Height Gauge: Install a height gauge on a perfectly level surface to measure a part’s height. These instruments can remove some of the variance caused by human error and measure part heights precisely.

Surface Plate: A surface plate often comprises granite incredibly flattened through surface grinding. It is a reference point for measurements using a height gauge or dial indication.

Dial Indicator: These instruments are accurate, but they can only measure relative values; that is, they cannot determine the entire variance of a part. One way to measure the deviation of a part’s diameter is by mounting a dial indicator in a lathe. It can also be used to measure flatness on a surface plate.

Micrometer: Micrometers are among the more precise hand-measuring instruments because they prevent the operator from applying excessive pressure to the part, resulting in more accurate measurements.

Coordinate measuring machines (CMMs): Among the most accurate instruments for manufacturing metrology is the CMM. A probe fixed atop a gantry is moved until it contacts the component. The probe produces an electrical signal as soon as it contacts the part. The probe’s precise X, Y, and Z coordinate positions are tracked by its internal computer while it moves, enabling it to produce a three-dimensional measurement report accurately. It will map out the total dimensional correctness of a part when done on several surfaces.

Optical Comparator: Using an image of a part’s 2D outline, optical comparators compare the image to the specified dimensions. This device is perfect for quickly measuring 2D part profiles. Digital Comparator: Similar to optical comparators, digital comparators measure features without requiring human equipment through computations.

What Do Best Practices for Measurement Mean?

The following are some essential elements for the metrology department of any manufacturer.

Instrument Calibration: All measuring equipment needs regular calibrations to guarantee reliable measurements. The usual setting for this is a lab. Alternatively, a less formal calibration can be performed using a gauge block or pin of a specified size. It’s important to remember that most quality standards demand that a recognized lab perform this calibration. The lab will provide a certificate to verify that the instrument was calibrated correctly. To guarantee traceability, the certificate must have the instrument’s serial number printed.

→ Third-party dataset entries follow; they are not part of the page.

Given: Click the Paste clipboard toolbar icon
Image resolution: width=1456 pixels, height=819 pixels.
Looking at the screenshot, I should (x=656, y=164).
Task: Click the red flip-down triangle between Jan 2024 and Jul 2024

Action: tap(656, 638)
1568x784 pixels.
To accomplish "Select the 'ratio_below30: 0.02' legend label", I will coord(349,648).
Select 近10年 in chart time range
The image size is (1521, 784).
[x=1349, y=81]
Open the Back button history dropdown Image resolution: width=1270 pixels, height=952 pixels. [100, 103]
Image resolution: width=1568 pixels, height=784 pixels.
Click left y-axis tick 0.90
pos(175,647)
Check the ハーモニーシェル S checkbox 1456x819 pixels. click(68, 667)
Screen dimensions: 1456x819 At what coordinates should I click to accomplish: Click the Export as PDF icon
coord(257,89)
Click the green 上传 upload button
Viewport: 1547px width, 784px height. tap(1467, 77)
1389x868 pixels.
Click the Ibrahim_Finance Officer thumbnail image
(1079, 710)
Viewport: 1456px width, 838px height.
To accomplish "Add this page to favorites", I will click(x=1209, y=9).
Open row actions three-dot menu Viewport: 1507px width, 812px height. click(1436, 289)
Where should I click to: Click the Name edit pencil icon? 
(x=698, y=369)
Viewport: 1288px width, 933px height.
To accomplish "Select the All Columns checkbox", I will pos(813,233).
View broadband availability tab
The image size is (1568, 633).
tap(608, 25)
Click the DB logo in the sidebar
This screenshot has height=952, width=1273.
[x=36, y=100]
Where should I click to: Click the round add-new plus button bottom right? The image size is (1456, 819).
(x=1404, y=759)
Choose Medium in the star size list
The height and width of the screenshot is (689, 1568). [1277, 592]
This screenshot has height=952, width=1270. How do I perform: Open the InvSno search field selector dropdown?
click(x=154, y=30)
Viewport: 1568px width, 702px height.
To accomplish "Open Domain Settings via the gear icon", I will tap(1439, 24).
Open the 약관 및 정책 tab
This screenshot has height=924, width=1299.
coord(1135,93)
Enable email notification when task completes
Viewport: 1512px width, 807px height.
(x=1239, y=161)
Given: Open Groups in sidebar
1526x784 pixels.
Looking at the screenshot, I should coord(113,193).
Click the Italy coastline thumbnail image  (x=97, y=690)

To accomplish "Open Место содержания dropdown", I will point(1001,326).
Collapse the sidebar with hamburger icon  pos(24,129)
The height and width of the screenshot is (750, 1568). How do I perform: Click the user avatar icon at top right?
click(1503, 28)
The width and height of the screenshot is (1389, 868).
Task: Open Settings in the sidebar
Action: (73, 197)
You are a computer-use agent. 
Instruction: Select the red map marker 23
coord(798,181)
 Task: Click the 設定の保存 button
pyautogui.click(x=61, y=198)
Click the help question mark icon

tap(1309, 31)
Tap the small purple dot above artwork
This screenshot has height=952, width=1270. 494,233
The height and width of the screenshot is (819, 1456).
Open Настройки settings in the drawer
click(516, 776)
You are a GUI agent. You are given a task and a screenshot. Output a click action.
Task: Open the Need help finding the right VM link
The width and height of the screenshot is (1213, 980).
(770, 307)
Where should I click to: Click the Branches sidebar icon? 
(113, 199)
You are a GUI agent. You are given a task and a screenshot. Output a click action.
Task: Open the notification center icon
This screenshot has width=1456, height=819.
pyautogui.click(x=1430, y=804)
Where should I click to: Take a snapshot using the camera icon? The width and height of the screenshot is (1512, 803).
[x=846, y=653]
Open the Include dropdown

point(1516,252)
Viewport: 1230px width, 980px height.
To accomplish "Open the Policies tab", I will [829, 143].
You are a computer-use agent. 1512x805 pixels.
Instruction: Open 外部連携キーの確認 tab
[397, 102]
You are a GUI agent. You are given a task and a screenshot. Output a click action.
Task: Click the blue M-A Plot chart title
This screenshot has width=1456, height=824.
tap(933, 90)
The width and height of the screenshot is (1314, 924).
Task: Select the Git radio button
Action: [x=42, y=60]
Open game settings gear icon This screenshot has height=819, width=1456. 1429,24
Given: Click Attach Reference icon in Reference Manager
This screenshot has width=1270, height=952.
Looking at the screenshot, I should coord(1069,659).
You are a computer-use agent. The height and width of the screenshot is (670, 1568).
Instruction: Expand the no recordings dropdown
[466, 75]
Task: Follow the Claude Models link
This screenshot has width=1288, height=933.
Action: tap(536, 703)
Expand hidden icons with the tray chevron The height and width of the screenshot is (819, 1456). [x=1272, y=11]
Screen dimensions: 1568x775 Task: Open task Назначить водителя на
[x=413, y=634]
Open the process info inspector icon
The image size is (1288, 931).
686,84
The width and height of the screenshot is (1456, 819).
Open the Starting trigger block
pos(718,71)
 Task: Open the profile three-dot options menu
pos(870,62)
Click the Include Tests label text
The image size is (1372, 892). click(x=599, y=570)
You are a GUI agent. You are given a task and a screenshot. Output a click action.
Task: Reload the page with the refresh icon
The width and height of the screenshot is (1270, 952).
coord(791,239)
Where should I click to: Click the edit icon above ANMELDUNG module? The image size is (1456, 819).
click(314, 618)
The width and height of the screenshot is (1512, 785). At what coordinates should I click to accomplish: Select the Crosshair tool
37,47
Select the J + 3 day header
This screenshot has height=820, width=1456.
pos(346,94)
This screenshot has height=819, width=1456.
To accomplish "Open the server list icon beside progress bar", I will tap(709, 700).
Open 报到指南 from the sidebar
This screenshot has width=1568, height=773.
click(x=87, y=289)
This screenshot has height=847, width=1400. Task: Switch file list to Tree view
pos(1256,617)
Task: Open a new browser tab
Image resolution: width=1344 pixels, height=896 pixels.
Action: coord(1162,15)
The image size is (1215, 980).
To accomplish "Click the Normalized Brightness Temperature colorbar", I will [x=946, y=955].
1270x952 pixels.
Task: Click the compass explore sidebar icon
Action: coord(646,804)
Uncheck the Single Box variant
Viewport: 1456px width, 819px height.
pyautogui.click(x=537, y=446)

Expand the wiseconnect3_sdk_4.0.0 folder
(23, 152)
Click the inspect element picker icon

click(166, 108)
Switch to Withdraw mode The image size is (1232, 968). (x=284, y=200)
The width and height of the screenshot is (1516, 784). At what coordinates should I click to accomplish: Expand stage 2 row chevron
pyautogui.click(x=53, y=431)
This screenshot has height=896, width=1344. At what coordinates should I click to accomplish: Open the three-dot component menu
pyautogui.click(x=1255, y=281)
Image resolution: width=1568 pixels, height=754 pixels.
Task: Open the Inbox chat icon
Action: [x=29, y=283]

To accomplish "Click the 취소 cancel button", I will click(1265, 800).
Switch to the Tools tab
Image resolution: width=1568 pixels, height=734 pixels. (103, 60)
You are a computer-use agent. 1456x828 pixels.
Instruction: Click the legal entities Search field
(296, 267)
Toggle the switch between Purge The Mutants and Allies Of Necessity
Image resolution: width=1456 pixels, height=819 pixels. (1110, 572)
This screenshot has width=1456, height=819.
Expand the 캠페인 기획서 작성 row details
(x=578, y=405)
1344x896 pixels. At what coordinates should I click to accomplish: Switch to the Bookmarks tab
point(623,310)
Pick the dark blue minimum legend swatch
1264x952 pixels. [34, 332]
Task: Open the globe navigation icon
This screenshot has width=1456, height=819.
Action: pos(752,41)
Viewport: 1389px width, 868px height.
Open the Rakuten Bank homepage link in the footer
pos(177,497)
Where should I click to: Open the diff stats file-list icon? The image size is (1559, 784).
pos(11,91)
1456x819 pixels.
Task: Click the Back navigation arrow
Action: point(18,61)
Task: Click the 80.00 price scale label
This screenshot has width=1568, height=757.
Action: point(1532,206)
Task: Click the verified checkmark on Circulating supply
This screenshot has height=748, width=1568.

Temperature-Managed Clean Environment: Materials change size in response to temperature changes. The difference is typically far too tiny for the human eye to detect. However, A slight temperature change can significantly impact measurements if parts call for micron-level accuracy. It is possible to measure the same part differently in the morning and afternoon for the same part. Furthermore, erroneous readings can be caused by dust or debris. Many businesses conduct measurements in clean rooms with controlled temperatures separate from the manufacturing floor to eliminate these variables.